Starting with the line containing "The image size" and continuing through the end of the listing, rewrite the lines with "Learn more" swapped for "Read more" and everything else unchanged. Leave the pictures out.

start Dataset entries

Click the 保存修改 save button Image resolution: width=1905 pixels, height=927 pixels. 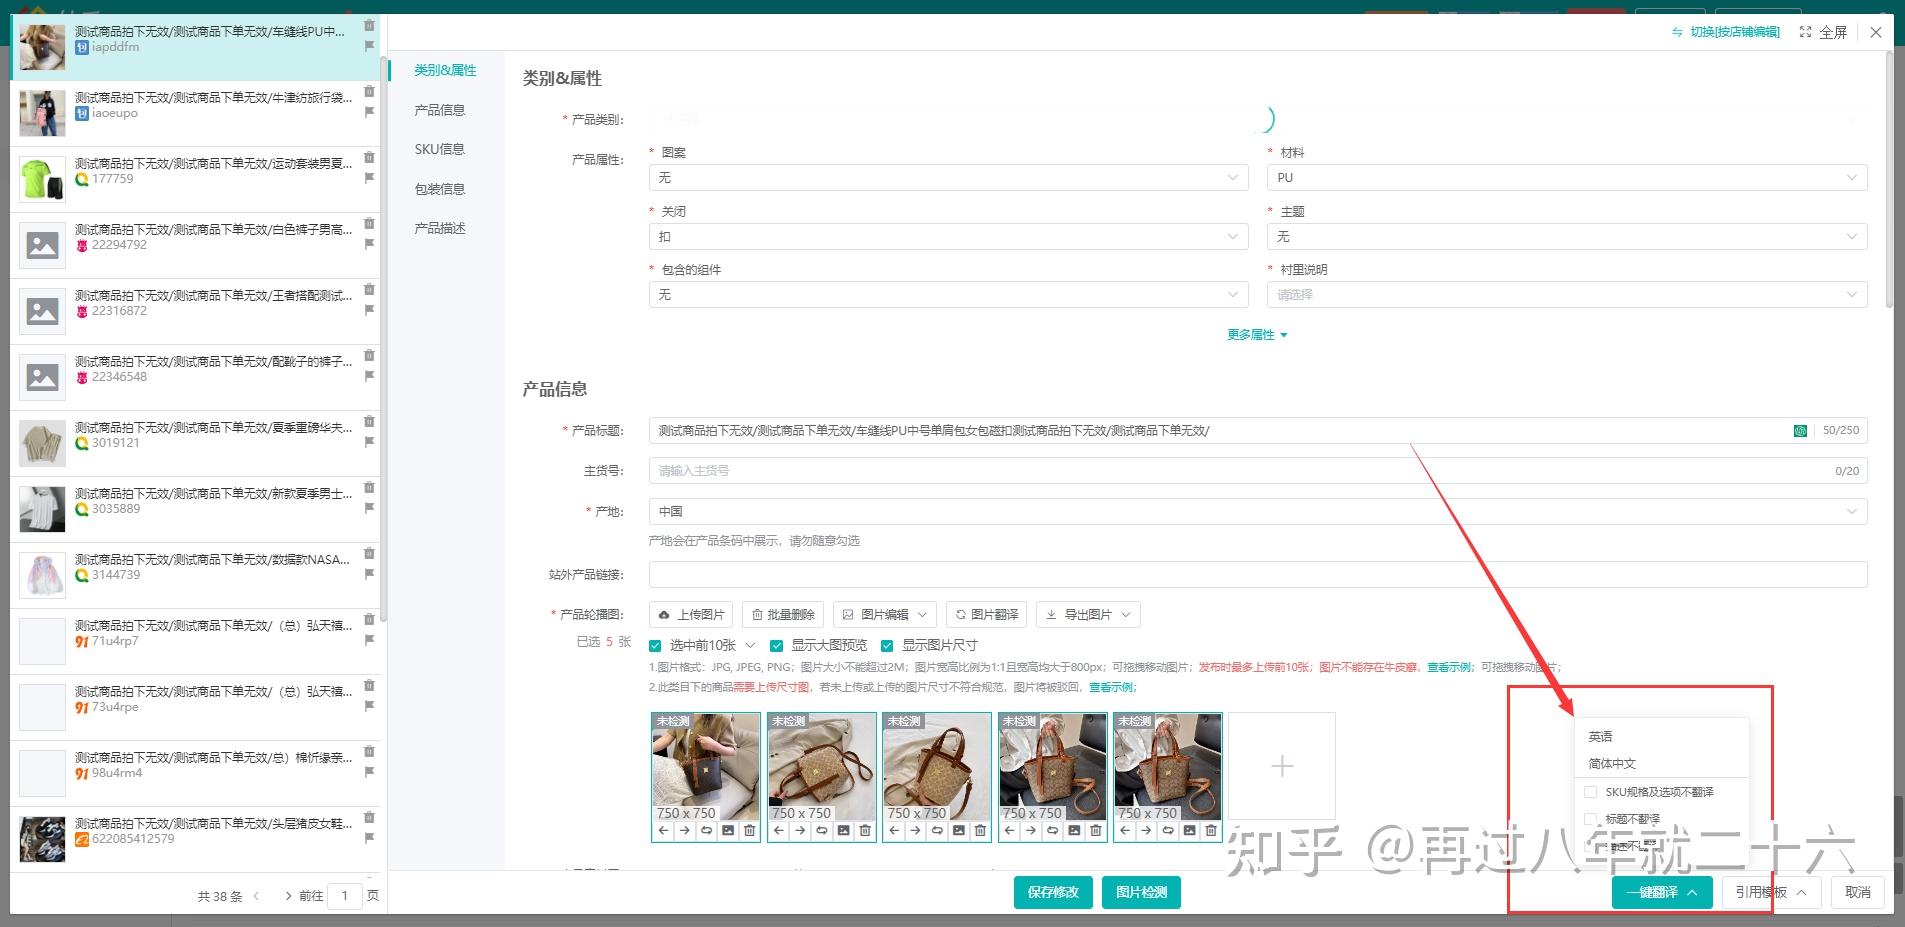tap(1052, 892)
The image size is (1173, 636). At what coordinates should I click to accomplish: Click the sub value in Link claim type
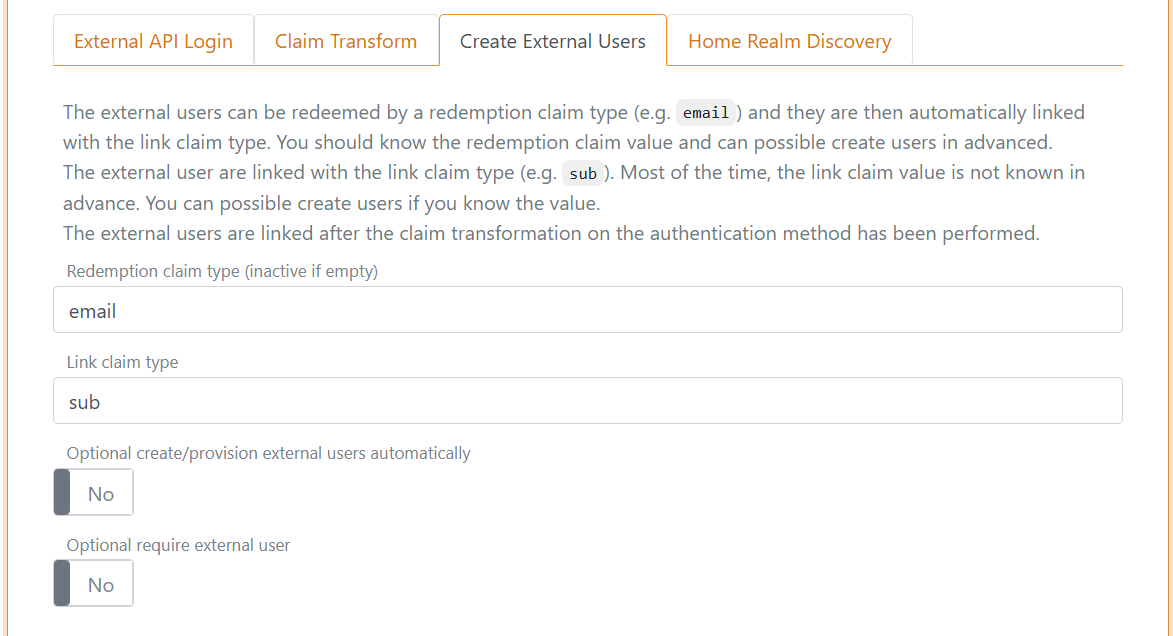click(x=85, y=402)
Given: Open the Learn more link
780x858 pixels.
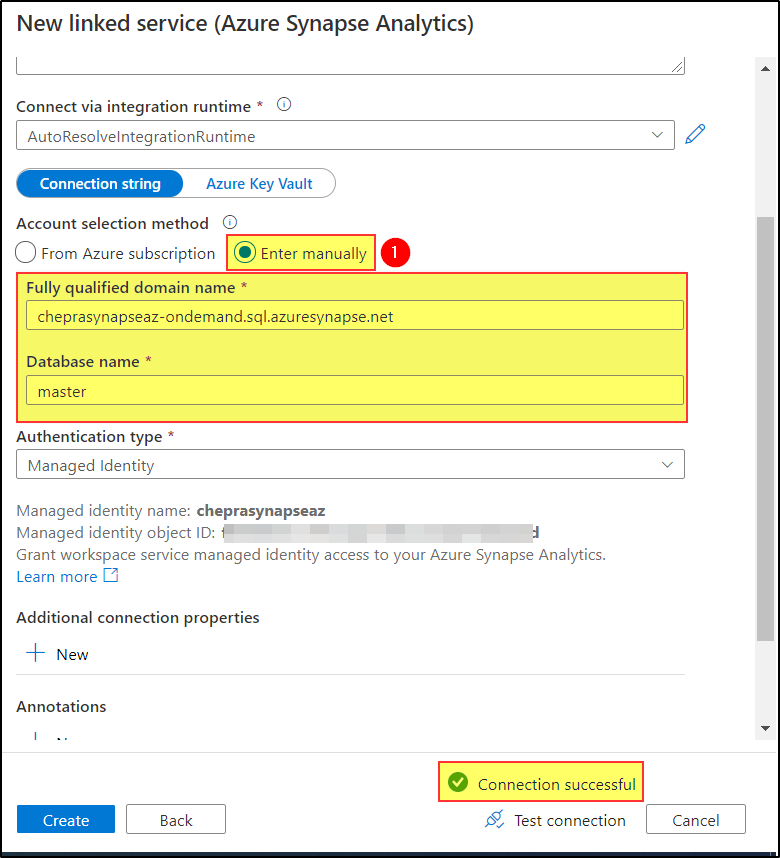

end Dataset entries

**Answer for this exercise:**
The image size is (1173, 636). At what coordinates should I click to accomplish: Click the sub value in Link claim type
click(x=85, y=402)
Given: Open the Read more link
780x858 pixels.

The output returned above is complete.